Именно смерть Юки, как ни горько было Дмитрию признаваться в этом даже самому себе, заставила его особенно жадно расспрашивать Феррейру о местных представлениях о смерти и загробной участи человека — о синтоистских верованиях в духов предков, о буддийском учении о перерождении, о том, отчего простые крестьяне здесь не боятся смерти так, как боялись её в его прежней жизни, а скорее опасаются не выполнить перед ней положенный долг, оставить незавершённым дело чести или заботы о близких. Он не мог сказать, что вполне понял или, тем более, разделил эти представления, — слишком силён был в нём отпечаток совсем иного, куда более прагматичного взгляда на мир, — но само стремление понять, за что и как именно молятся эти люди, склоняясь у наспех поставленного деревянного столбика над свежей могилой, помогало ему хоть немного примириться с собственной, невольной причастностью к чужой смерти.

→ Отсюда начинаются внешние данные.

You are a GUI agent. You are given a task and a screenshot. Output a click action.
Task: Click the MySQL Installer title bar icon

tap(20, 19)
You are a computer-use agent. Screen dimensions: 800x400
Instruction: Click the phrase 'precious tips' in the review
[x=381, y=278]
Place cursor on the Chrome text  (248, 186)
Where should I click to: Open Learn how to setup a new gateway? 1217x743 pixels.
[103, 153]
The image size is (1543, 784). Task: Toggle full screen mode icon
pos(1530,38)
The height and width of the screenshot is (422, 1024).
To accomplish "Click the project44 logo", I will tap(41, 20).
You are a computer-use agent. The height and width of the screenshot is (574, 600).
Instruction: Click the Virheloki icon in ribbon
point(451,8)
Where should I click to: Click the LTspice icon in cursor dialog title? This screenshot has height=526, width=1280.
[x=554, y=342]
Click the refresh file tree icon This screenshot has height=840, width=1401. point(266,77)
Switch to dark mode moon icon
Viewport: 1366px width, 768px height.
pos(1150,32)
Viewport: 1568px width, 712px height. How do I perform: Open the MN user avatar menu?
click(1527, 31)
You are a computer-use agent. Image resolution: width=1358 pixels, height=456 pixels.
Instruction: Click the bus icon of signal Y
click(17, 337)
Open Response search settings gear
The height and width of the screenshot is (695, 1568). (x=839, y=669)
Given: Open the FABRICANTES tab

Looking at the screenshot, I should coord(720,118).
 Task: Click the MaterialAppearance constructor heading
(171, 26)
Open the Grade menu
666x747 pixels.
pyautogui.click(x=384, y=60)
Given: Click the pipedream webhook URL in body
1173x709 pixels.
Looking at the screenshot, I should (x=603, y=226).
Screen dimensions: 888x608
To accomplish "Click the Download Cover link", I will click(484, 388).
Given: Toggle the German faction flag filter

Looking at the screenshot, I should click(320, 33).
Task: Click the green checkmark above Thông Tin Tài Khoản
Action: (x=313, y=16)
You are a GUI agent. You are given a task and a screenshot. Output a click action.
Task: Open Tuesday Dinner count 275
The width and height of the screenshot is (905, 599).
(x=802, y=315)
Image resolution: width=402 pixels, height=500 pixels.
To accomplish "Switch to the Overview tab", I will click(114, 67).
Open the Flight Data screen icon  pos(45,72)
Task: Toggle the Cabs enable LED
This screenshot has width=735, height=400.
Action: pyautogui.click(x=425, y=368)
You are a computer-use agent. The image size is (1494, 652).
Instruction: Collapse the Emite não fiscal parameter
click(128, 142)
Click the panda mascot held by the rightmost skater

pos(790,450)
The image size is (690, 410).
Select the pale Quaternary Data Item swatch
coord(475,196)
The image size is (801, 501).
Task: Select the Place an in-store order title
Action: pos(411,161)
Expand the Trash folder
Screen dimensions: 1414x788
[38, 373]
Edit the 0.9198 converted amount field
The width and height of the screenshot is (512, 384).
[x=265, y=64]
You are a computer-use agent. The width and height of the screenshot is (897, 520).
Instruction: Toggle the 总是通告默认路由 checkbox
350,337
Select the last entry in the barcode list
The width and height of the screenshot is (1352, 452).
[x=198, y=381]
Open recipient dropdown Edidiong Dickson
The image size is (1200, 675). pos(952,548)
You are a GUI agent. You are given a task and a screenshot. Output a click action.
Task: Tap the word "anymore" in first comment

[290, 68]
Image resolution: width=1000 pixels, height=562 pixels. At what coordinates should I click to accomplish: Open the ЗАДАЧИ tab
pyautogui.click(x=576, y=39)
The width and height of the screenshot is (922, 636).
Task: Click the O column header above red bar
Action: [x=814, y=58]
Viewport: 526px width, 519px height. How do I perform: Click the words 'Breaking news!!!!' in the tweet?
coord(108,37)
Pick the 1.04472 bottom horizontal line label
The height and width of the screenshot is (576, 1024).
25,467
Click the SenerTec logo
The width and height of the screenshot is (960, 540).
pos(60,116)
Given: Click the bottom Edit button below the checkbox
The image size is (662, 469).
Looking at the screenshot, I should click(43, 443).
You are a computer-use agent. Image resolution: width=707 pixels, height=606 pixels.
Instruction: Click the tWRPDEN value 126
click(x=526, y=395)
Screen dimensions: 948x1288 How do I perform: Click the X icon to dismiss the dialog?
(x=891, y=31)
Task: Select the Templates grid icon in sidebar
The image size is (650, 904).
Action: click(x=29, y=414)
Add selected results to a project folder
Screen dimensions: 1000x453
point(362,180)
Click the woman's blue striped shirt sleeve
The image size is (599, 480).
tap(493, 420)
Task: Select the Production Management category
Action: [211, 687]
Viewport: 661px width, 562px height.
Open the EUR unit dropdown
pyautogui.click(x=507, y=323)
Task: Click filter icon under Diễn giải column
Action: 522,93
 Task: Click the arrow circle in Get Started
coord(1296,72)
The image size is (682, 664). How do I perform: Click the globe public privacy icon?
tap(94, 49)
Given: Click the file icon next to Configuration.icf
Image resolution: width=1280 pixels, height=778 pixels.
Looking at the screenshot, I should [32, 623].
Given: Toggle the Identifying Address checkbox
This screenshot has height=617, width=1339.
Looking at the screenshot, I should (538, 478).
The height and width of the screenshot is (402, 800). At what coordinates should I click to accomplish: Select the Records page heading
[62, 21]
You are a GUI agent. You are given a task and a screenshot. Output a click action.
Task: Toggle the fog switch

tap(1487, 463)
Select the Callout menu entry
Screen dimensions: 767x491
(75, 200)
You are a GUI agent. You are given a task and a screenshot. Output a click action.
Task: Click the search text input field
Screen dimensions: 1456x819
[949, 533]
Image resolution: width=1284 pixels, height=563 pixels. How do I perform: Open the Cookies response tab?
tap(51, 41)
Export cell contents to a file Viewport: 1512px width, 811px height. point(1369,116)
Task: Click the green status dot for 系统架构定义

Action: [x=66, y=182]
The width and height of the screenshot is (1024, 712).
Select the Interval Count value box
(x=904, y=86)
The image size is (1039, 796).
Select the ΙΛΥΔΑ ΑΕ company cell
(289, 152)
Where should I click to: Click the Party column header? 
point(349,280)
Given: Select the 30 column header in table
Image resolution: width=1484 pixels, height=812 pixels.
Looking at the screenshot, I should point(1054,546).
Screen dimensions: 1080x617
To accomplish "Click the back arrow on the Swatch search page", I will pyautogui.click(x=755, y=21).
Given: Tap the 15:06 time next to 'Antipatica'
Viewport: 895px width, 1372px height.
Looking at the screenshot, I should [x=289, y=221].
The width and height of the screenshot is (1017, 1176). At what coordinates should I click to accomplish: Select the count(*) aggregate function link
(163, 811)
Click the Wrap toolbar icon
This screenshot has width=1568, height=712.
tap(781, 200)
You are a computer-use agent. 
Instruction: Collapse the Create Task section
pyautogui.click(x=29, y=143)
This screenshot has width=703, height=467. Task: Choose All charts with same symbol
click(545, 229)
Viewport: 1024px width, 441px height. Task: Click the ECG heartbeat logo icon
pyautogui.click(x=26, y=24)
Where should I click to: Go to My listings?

Иногда, в те редкие вечера, когда работа позволяла ему ненадолго отлучиться из ущелья и добраться до деревни, где по-прежнему жила приютившая его когда-то Мидори, он заставал её за приготовлением ужина и, пока она хлопотала у очага, старательно, хоть и не без труда, пытался вести с ней короткий разговор на её родном языке — не столько ради самих слов, сколько ради того особого, почти домашнего ощущения, что рождалось от самой попытки говорить на языке этой земли без посредника. Мидори, поначалу посмеиваясь над его акцентом и путаницей падежных окончаний, со временем стала поправлять его всё серьёзнее, будто и сама увлеклась ролью терпеливой наставницы, а однажды, к немалому удивлению Дмитрия, показала ему, как правильно заваривать и подавать чай по местному обычаю — неторопливо, вдумчиво, с особым вниманием к каждому движению рук, — объяснив, что для здешних людей чаепитие это не просто утоление жажды, а маленький, но важный обряд собранности духа, к которому стоит относиться с должным уважением, кем бы ты ни был, гайдзином или урождённым японцем.

Порой, лёжа без сна в своём шатре и глядя в тёмный полог над головой, Дмитрий ловил себя на мысли, что дни его здесь, при всей их тяжести, страхе и внезапных вспышках насилия, обрели вдруг некое подобие смысла, какого ему прежде, в прежней его жизни, вечно не хватало за суетой заказов, ипотечных платежей и усталых будней. Он вспоминал жену Елену, дочерей, чью смерть он не видел воочию, а значит просто для себя решил, что они спаслись и живут в той другой реальности, так было легче, чем считать, что они все мертвы. И в такие моменты чувствовал привычную уже, тупую, ноющую тоску по ним, — но вместе с этой тоской в нём всё крепче укоренялось и иное чувство: осознание того, что здесь, в этом чужом, суровом и по-своему прекрасном мире, от его собственных рук и головы теперь по-настоящему зависят жизни десятков, если не сотен людей, — а значит, отступать, опускать руки или предаваться одному лишь горю было попросту нельзя. И потому, засыпая, он всякий раз давал себе одно и то же безмолвное обещание: выучить ещё сотню слов, понять ещё один обычай, придумать ещё одну хитрость против огня и вражеского клинка — не ради славы и не ради благодарности даймё, а ради того простого, но неотступного чувства долга перед людьми, которые, сами того не зная, стали для него, гайдзина с другого края света, единственной настоящей семьёй в этом времени и месте.